* GIVEN REQUEST
Rewrite the material from the line that has "Task: Click Choose an initiative button" through the line that has "[x=46, y=39]", replacing "Toggle" with "Switch" and leaving all else unchanged.

* DATASET RECORDS
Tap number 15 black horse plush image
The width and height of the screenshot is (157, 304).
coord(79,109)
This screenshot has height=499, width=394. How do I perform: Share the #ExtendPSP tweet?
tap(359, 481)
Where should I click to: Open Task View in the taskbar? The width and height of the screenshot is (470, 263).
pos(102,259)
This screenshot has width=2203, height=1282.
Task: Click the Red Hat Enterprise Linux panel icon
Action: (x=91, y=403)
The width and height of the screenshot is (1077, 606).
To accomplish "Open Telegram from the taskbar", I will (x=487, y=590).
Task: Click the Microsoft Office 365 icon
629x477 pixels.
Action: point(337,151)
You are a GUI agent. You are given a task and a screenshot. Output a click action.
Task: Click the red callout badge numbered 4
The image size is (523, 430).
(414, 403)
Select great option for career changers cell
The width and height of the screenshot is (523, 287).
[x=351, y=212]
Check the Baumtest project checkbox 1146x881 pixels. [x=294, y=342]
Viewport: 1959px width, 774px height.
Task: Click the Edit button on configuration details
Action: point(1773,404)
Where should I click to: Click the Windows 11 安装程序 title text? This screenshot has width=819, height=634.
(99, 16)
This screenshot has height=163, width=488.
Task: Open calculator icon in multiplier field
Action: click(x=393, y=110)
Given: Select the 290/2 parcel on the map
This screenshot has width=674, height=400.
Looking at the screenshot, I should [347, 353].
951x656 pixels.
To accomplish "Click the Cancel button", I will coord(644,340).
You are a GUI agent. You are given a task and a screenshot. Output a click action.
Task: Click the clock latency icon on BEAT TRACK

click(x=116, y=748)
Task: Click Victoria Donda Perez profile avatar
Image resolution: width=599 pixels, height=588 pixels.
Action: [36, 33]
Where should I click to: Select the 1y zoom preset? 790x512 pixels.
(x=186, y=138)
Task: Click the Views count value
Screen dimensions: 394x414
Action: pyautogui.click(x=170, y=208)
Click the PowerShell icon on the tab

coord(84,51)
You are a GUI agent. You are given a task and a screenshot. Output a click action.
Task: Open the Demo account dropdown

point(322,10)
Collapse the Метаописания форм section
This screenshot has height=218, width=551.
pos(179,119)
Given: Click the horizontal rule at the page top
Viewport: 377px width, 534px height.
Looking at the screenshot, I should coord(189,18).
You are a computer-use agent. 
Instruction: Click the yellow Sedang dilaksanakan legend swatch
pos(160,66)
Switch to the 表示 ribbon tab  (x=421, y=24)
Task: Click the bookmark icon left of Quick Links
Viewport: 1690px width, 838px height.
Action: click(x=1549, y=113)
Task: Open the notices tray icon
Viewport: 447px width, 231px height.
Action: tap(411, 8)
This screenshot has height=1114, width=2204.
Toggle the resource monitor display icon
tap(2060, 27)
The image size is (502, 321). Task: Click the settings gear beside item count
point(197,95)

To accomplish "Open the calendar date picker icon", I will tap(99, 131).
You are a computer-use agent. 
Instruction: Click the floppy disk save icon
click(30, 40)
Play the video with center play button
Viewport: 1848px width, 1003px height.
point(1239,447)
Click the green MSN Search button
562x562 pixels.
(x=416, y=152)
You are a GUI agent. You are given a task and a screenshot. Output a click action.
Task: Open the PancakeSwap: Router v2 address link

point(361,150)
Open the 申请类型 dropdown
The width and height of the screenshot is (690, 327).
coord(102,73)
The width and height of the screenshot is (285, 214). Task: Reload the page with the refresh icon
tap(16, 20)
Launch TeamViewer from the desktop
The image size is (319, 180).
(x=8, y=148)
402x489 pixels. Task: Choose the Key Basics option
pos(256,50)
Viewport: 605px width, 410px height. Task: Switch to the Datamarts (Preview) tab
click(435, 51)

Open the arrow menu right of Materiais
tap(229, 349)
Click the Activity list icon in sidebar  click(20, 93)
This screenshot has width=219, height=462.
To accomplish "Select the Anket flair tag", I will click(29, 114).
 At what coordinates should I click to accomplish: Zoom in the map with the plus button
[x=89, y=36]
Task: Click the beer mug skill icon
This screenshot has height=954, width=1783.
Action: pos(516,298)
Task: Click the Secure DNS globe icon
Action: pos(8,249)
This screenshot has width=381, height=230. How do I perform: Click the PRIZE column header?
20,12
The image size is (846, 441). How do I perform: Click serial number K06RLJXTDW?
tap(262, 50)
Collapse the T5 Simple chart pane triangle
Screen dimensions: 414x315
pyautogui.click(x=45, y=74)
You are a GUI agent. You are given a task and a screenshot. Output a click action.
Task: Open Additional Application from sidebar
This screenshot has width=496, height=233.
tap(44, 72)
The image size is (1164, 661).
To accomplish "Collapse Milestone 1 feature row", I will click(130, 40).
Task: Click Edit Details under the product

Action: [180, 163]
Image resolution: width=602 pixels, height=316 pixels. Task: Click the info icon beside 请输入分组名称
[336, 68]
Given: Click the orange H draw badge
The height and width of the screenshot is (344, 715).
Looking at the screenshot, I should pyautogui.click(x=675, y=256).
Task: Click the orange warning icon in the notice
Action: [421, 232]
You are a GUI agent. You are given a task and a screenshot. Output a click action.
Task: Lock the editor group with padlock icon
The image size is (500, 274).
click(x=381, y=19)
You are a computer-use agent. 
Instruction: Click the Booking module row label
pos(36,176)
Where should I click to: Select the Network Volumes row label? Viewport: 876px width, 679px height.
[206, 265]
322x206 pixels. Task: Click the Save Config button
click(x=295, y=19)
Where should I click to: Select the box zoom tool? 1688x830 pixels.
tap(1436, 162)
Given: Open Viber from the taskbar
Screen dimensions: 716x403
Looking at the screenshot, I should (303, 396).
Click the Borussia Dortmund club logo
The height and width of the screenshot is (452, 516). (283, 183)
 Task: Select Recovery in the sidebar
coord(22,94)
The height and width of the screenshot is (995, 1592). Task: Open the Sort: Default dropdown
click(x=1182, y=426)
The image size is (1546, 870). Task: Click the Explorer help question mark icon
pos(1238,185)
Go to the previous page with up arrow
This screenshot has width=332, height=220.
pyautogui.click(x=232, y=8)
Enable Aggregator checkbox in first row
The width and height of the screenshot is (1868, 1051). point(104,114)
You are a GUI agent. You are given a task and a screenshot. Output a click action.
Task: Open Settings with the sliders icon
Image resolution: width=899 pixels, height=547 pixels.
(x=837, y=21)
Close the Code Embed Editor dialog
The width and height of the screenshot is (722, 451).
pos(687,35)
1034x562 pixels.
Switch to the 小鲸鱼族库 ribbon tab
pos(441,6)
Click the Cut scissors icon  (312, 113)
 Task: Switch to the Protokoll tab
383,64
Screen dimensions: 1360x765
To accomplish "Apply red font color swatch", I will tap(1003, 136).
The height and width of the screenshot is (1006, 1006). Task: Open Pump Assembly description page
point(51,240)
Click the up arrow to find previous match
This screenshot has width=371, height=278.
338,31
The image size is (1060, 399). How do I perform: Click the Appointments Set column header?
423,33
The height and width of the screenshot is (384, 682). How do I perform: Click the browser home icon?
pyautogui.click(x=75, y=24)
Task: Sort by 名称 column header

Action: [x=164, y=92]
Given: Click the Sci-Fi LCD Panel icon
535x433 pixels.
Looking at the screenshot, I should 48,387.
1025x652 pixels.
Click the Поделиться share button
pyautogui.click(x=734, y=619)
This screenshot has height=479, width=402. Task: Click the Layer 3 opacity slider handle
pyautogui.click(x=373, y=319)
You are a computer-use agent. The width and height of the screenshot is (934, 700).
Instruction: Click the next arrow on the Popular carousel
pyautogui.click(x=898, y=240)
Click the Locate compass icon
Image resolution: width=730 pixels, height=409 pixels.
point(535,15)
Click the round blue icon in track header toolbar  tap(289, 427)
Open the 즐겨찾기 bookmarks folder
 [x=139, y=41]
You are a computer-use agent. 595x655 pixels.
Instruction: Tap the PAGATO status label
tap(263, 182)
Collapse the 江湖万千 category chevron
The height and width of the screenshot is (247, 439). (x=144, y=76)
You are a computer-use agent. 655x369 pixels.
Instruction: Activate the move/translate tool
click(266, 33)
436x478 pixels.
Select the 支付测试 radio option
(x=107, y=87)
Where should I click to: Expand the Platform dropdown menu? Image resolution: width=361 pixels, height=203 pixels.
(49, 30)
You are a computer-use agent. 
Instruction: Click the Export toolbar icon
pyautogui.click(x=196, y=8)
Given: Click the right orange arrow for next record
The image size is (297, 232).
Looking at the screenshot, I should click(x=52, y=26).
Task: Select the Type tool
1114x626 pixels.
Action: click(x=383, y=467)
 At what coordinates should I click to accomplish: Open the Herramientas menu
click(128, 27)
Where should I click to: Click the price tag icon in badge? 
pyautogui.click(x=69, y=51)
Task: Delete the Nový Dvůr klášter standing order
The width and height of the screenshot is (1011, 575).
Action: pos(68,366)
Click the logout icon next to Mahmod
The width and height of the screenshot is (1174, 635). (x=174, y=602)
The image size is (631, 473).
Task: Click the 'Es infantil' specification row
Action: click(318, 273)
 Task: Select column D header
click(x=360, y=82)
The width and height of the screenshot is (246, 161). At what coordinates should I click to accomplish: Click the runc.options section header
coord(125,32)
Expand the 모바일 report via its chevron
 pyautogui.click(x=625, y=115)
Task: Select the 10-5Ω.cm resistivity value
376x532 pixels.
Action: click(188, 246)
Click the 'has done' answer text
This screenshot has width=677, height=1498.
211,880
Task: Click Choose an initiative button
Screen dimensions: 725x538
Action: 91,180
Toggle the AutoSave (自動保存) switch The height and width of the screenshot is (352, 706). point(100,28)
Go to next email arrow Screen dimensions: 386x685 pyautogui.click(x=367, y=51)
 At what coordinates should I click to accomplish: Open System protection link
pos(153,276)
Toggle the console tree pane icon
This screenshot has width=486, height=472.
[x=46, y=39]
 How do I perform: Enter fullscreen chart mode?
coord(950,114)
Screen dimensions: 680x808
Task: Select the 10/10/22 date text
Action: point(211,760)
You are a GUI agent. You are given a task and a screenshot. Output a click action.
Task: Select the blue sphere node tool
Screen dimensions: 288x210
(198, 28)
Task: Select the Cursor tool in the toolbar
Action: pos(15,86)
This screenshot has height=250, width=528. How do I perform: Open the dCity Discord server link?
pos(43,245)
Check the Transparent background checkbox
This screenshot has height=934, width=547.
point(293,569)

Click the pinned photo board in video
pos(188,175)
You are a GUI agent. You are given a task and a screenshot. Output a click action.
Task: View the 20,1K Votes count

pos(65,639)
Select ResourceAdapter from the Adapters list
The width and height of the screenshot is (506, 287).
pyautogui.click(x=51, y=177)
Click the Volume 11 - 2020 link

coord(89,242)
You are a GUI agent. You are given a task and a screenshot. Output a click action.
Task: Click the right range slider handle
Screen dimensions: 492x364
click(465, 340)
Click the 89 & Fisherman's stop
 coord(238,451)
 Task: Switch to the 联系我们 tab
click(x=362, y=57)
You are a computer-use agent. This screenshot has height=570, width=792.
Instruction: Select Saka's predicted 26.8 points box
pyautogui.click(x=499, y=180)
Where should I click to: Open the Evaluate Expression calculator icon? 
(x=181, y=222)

* REPLY
Task: Click Choose an initiative button
Screen dimensions: 725x538
Action: 91,180
Switch the AutoSave (自動保存) switch The height and width of the screenshot is (352, 706). point(100,28)
Go to next email arrow Screen dimensions: 386x685 pyautogui.click(x=367, y=51)
 At what coordinates should I click to accomplish: Open System protection link
pos(153,276)
Switch the console tree pane icon
This screenshot has width=486, height=472.
[x=46, y=39]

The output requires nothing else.